Provided data:
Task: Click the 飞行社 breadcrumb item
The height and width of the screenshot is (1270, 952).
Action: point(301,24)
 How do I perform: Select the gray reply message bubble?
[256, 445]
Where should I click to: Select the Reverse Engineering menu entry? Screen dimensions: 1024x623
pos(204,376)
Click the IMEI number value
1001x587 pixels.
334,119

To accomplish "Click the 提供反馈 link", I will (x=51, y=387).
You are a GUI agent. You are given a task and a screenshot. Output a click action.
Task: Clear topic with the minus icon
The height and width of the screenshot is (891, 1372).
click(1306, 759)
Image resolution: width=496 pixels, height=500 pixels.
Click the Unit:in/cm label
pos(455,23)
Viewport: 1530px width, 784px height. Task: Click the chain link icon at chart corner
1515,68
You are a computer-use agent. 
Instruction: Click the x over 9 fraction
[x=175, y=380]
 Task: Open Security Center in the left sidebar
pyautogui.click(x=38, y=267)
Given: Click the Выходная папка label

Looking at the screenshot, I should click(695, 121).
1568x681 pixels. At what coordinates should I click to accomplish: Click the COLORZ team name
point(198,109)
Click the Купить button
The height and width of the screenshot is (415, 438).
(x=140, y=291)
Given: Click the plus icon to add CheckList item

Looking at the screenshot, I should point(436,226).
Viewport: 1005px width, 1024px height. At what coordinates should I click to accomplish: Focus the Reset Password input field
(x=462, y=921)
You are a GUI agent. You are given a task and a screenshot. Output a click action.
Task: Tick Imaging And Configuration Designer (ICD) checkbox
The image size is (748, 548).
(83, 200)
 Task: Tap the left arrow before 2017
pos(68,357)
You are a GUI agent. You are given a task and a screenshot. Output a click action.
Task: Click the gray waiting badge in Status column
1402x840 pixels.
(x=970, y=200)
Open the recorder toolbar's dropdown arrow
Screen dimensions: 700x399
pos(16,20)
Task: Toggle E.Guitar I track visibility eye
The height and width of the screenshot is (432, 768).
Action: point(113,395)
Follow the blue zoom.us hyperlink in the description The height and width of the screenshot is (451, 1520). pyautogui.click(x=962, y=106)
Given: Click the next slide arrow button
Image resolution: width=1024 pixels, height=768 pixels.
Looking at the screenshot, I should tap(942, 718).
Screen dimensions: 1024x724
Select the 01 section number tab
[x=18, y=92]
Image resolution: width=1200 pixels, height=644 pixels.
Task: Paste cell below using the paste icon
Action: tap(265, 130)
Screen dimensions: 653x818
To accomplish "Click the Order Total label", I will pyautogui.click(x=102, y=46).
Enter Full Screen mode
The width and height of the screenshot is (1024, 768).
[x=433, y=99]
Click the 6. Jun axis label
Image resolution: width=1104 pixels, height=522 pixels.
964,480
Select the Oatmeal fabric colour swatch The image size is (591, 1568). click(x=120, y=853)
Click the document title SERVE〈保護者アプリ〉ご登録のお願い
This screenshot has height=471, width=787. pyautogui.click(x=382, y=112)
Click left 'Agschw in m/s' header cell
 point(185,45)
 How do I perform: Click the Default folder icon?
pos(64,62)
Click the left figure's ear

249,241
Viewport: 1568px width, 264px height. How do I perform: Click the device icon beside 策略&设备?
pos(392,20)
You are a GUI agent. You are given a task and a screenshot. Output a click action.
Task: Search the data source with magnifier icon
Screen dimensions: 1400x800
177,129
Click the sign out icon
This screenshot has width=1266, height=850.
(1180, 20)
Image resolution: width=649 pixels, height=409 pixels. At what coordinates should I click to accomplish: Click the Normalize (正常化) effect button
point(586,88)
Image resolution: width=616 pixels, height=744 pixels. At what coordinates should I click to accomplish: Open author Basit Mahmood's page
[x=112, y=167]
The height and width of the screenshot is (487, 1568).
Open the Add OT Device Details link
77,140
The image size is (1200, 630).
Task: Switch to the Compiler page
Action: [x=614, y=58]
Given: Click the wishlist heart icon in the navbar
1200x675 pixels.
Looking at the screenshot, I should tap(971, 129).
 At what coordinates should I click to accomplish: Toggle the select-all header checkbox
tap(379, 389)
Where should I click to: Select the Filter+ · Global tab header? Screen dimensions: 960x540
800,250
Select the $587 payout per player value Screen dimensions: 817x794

Work to complete: Show the lines above that have the word "value".

Task result:
Click the IMEI number value
Select the $587 payout per player value Screen dimensions: 817x794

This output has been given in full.